= JOB =
Give the rows from the start through the line holding "click(1042, 509)", inclusive, as a Markdown table with the columns Number and Line, leaving out blank lines.

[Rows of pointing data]
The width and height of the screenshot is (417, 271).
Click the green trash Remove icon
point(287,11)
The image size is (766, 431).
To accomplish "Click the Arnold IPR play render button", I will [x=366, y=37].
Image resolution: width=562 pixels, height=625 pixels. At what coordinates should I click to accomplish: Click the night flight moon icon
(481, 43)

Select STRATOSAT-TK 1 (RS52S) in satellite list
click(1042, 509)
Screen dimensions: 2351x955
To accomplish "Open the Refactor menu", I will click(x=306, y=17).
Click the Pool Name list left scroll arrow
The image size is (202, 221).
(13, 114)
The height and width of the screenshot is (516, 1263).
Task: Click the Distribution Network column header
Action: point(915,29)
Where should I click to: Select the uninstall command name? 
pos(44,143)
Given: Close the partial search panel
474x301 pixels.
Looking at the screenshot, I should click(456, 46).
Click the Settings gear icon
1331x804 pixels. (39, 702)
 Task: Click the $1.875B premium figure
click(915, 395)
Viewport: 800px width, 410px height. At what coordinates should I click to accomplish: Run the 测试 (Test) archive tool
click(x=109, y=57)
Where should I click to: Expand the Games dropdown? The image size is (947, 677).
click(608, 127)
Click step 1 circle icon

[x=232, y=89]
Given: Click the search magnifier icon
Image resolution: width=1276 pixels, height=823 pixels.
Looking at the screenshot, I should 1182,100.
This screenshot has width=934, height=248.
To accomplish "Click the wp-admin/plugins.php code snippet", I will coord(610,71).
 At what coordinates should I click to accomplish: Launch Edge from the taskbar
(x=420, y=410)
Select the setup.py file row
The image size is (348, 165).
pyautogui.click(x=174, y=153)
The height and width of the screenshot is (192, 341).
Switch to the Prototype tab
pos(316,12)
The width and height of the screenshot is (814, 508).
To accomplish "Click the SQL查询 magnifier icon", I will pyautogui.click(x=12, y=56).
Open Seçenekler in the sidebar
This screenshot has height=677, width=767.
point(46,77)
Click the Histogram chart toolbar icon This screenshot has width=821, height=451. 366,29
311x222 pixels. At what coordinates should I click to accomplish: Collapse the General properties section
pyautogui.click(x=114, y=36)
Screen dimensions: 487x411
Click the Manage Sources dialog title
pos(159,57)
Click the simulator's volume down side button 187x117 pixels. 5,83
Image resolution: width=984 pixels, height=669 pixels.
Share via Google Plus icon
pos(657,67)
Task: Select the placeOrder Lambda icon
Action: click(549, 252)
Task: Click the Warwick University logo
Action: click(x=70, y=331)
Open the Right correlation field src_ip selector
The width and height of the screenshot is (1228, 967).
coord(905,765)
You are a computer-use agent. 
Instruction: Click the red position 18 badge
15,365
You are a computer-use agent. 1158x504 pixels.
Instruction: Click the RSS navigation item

= SOLUTION TO THE PROBLEM =
| Number | Line |
|---|---|
| 1 | The width and height of the screenshot is (417, 271). |
| 2 | Click the green trash Remove icon |
| 3 | point(287,11) |
| 4 | The image size is (766, 431). |
| 5 | To accomplish "Click the Arnold IPR play render button", I will [x=366, y=37]. |
| 6 | Image resolution: width=562 pixels, height=625 pixels. At what coordinates should I click to accomplish: Click the night flight moon icon |
| 7 | (481, 43) |
| 8 | Select STRATOSAT-TK 1 (RS52S) in satellite list |
| 9 | click(1042, 509) |